Data on where items appear:
** Begin **

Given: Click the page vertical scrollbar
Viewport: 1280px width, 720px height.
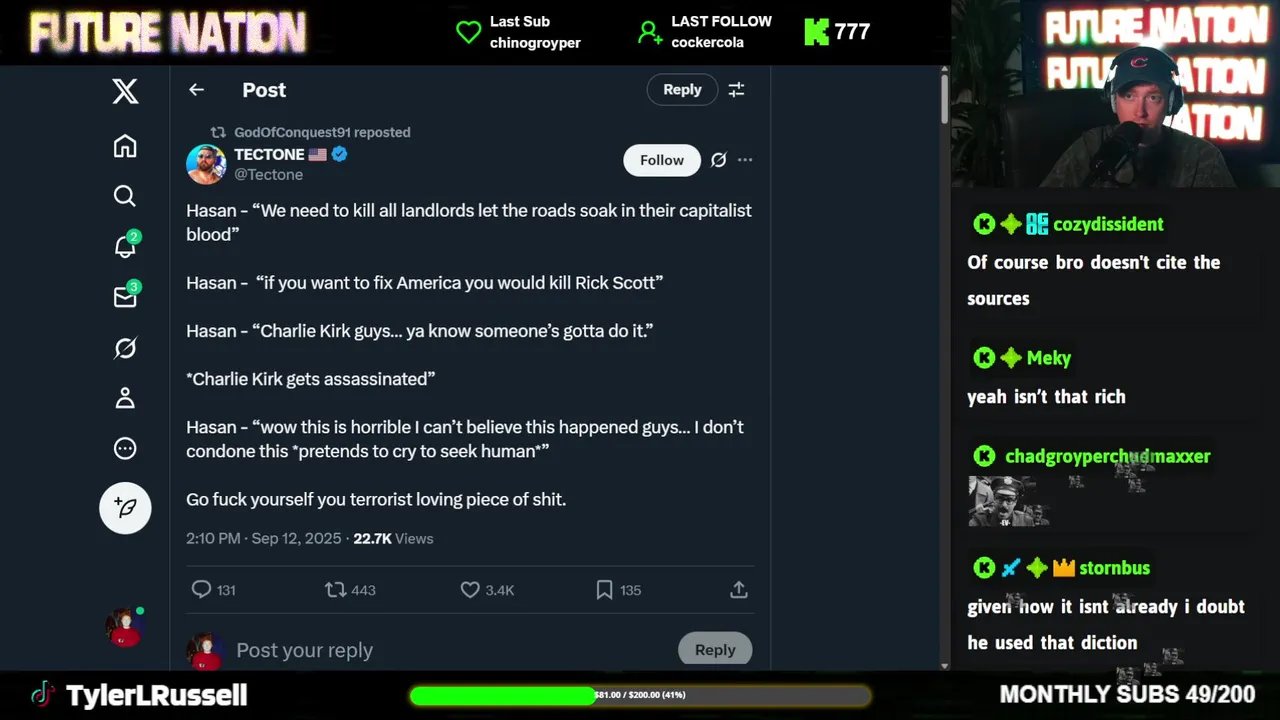Looking at the screenshot, I should 944,368.
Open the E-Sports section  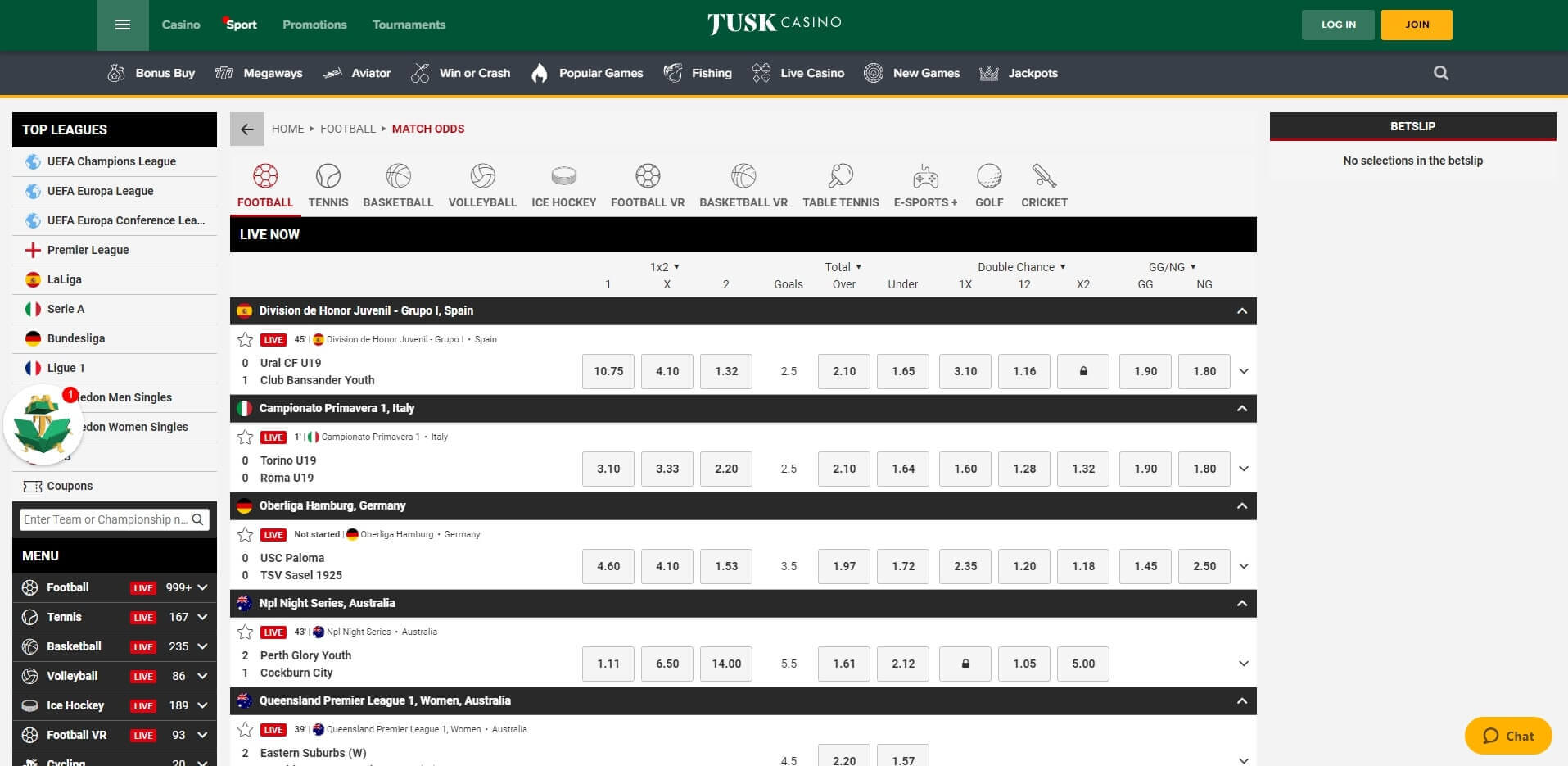click(924, 182)
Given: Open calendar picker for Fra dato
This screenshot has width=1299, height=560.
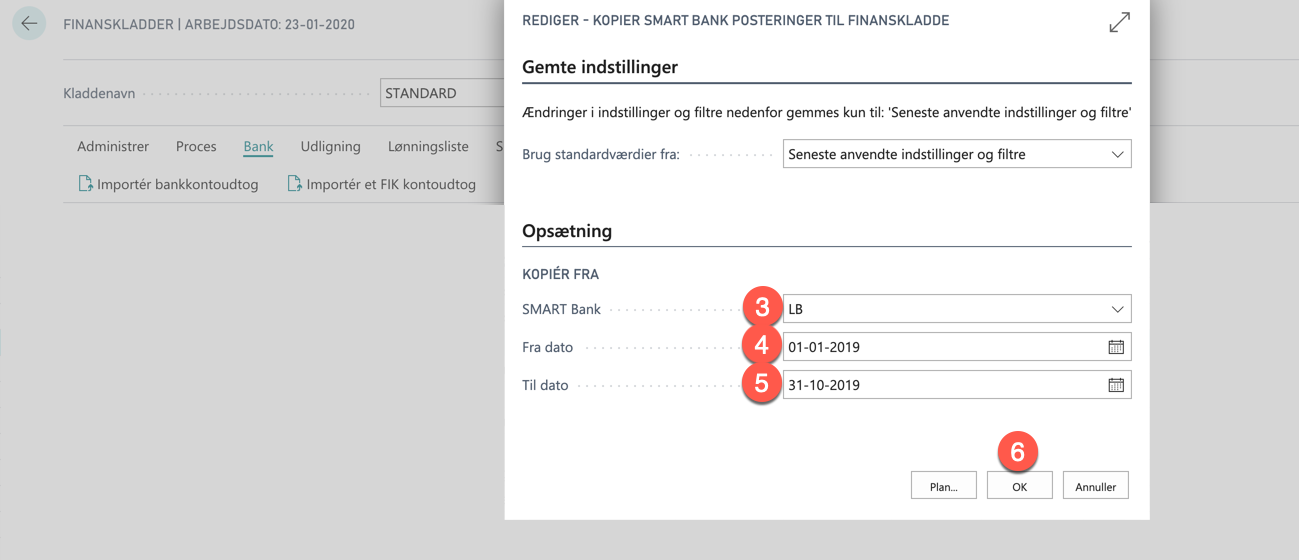Looking at the screenshot, I should (1116, 347).
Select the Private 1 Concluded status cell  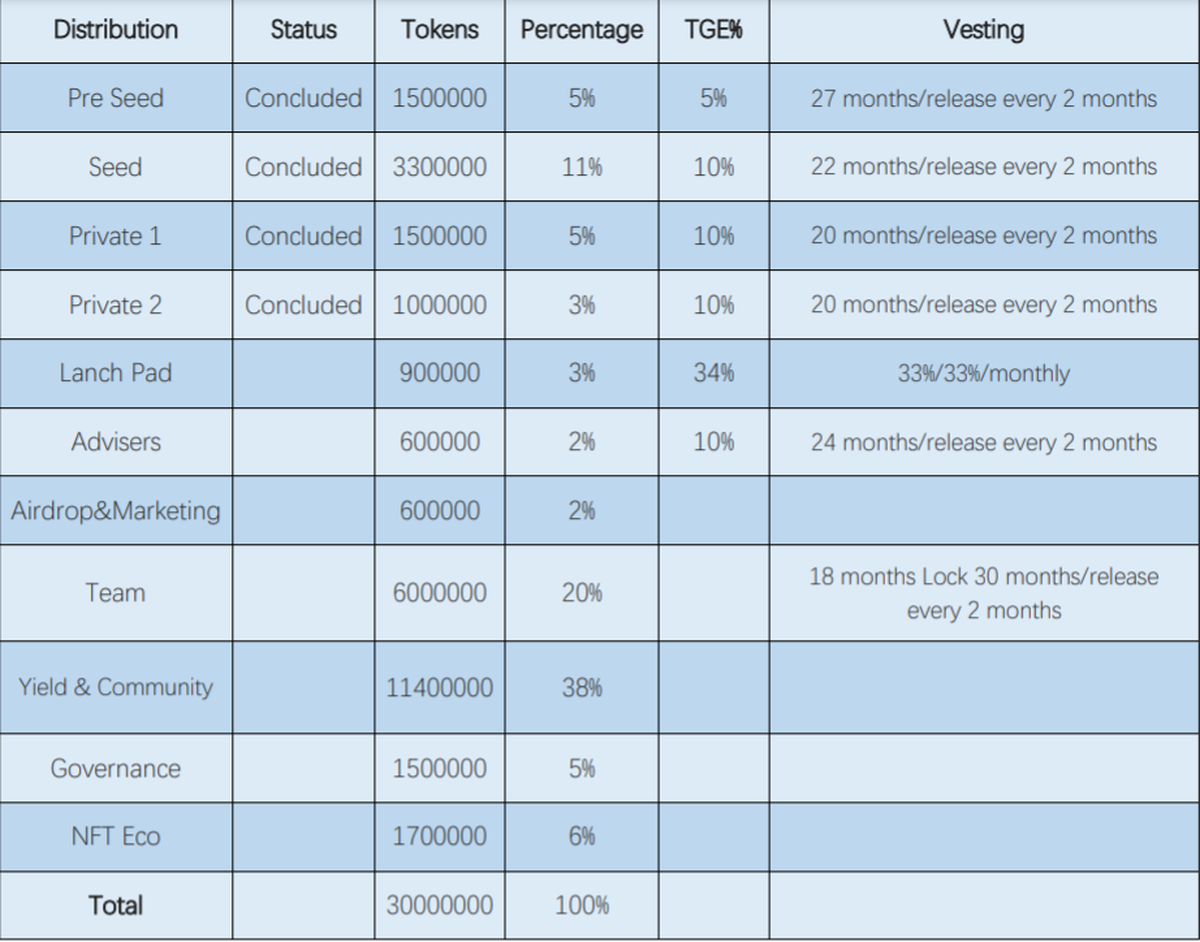(x=303, y=236)
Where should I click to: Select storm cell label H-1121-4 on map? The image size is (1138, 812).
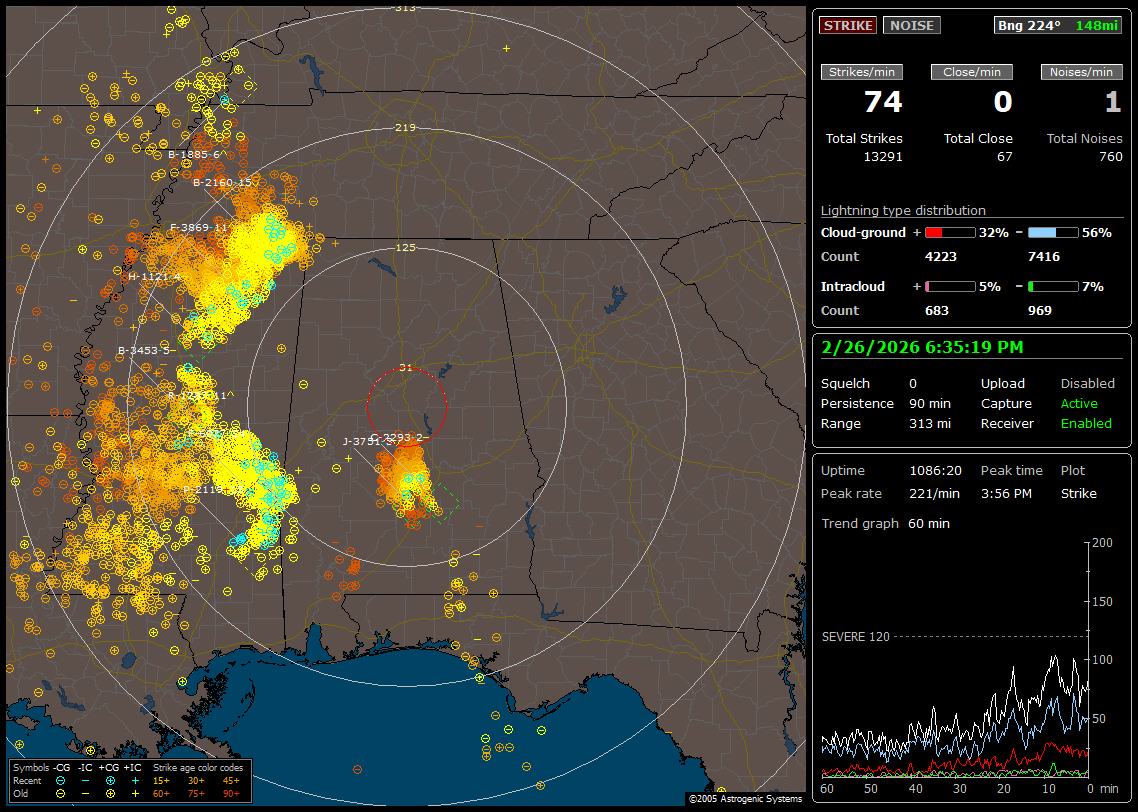tap(154, 277)
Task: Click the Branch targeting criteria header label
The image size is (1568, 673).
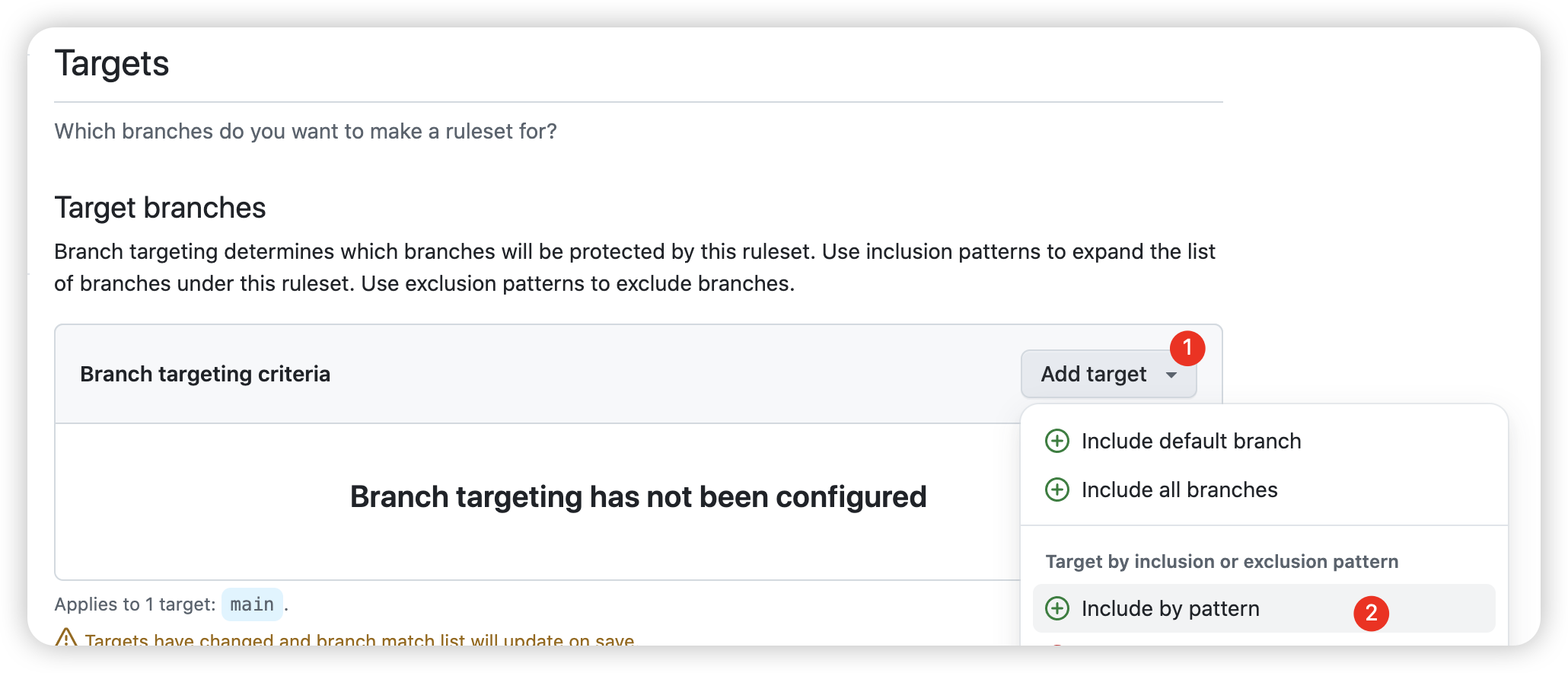Action: (205, 374)
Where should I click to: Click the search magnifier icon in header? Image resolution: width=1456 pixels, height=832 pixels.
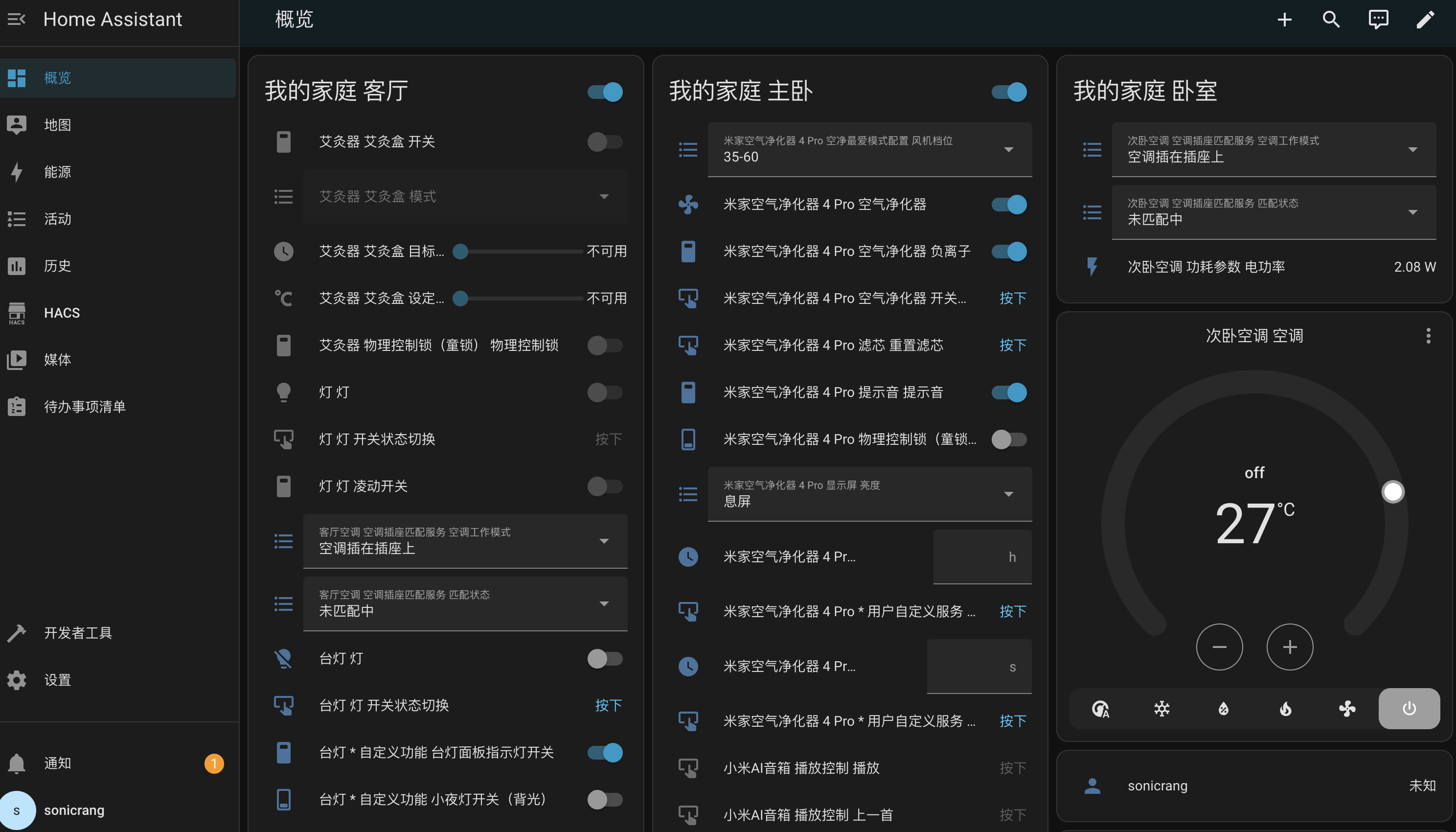[1331, 20]
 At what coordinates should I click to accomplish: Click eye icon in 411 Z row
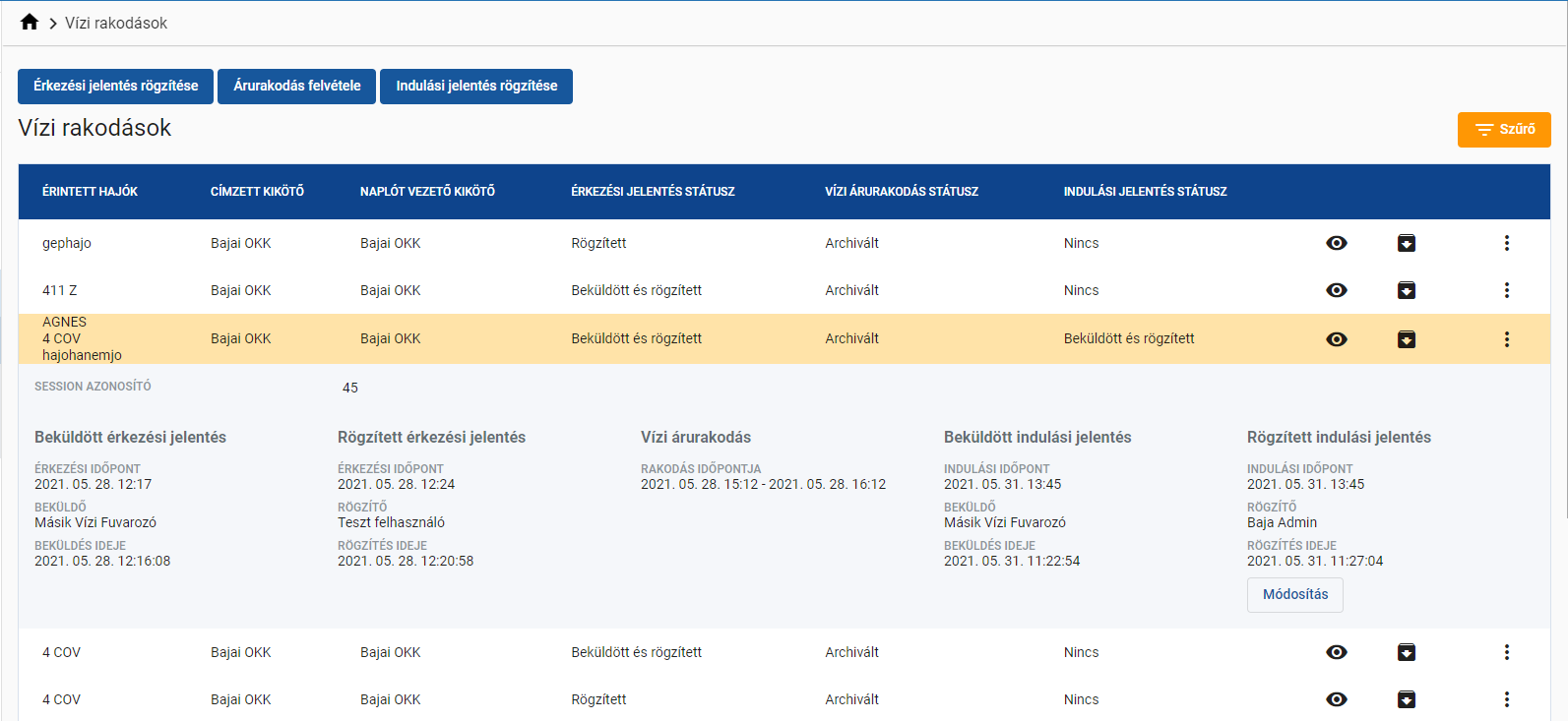pos(1337,290)
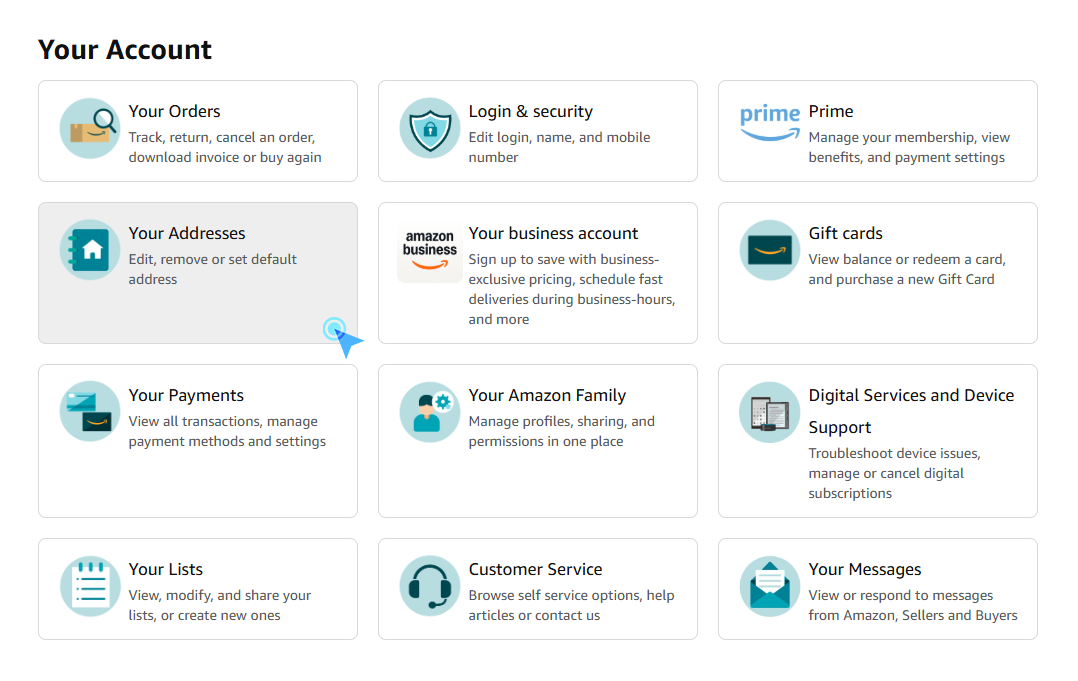Go to Gift cards heading

click(846, 234)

** End **

Goal » Copy out everything from the line containing "At what coordinates" down to the end of the data above, word for word, leaving the pictures out.

Written answer »
 At what coordinates should I click to accomplish: Click eye icon in 411 Z row
pos(1337,290)
Go to Gift cards heading

click(846, 234)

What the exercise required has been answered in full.